> [RECORD EXTRACTS]:
= Beginning of Section =

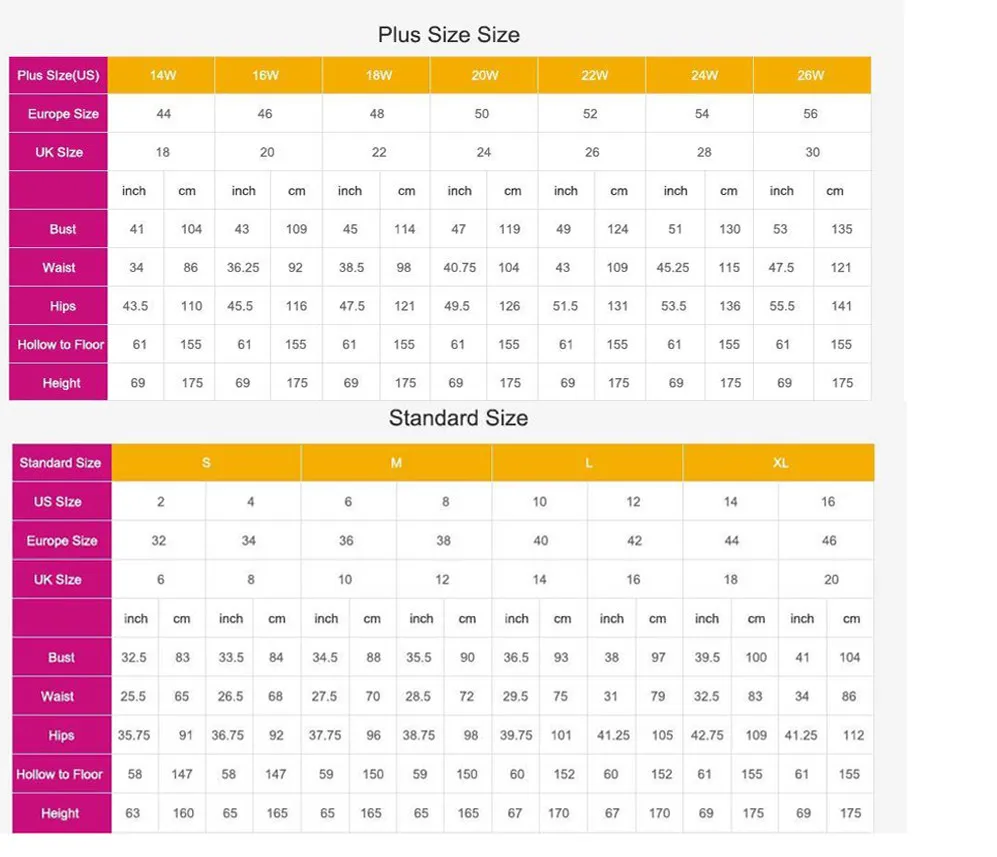This screenshot has width=997, height=857.
Task: Click the Plus Size Size title
Action: pos(449,34)
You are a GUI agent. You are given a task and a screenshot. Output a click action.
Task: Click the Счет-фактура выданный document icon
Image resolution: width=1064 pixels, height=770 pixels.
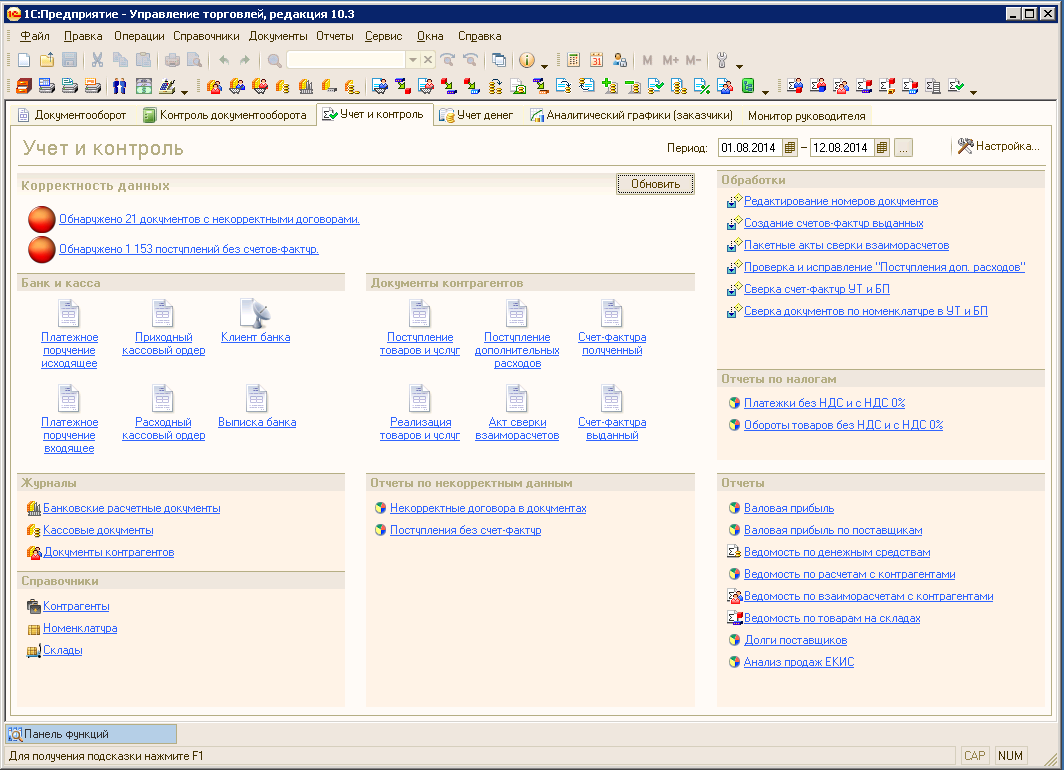click(611, 399)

= End of Section =

> [REQUIRED WORK]:
Starting with the line that contains "You are a GUI", repeat each line exactly through the last line of the data above, and nothing more; the pictures stay out.

> [RESPONSE TO THE TASK]:
You are a GUI agent. You are given a task and a screenshot. Output a click action.
Task: Click the Счет-фактура выданный document icon
Image resolution: width=1064 pixels, height=770 pixels.
click(611, 399)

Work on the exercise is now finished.